More than 21,000 children were treated at the Lowell clinic last year, and 450 children from Northwest Arkansas were transported to the Little Rock hospital by helicopter and ambulances.

Springdale Mayor Doug Sprouse said the hospital project isn't just big news for Springdale, but for the whole area. His personal connection to the hospital started a couple of years ago after his grandson, Felix, had to have heart surgery 10 days after his birth. He spent months in the hospital, and Sprouse said it was hard on the whole family.

"We made that three-hour trip a lot," he said. "Everybody has a story like that or knows someone who does."

Felix is doing well and goes to Lowell for checkups.

"The George family is very generous, and they are very patient," Sprouse said. The Georges own hundreds of acres of undeveloped property near the Arvest Ballpark, an area many leaders point to as a future economic development engine for the region.

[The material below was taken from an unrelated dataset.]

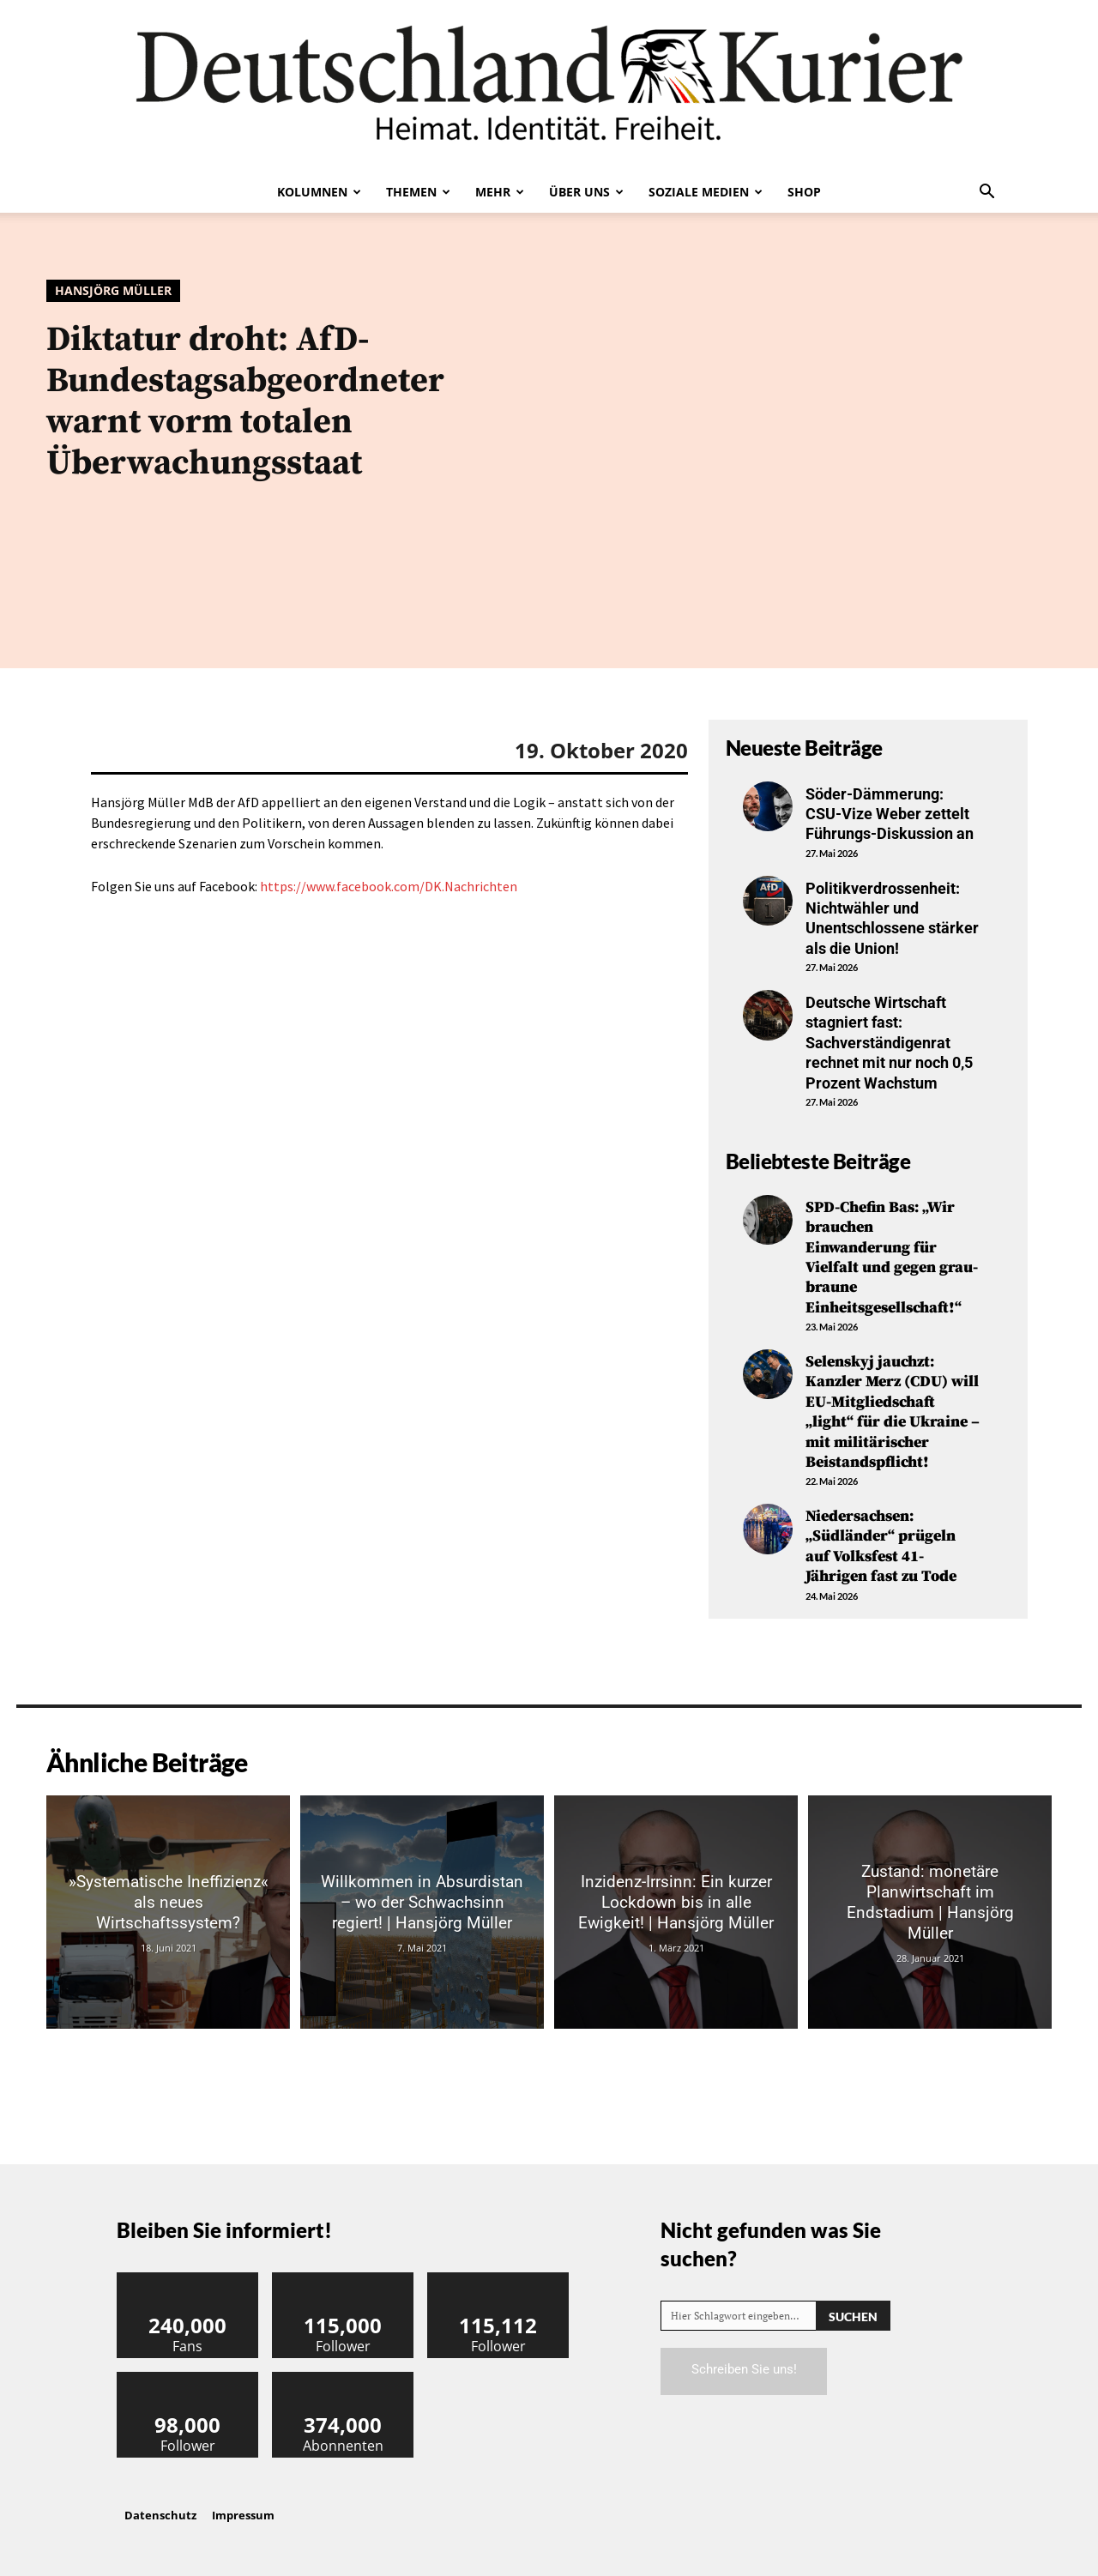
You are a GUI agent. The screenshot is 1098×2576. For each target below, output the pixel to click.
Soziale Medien (706, 192)
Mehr (499, 192)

He said widening 56th Street should be done by the end of the year. Sam's Club plans to start building a store on the southwest corner of West Sunset Avenue and South 56th Street in 2016. Northwest Arkansas Community College is planning a facility near the ballpark.

"We have a lot of momentum in that area that will see other development bust loose," Sprouse said.

Gary George said the land donation offer has been on the table for a number of years.

"This is the first vision we had for that area. We are very patient with what we want," he said. "If they need a little more land, they can have it."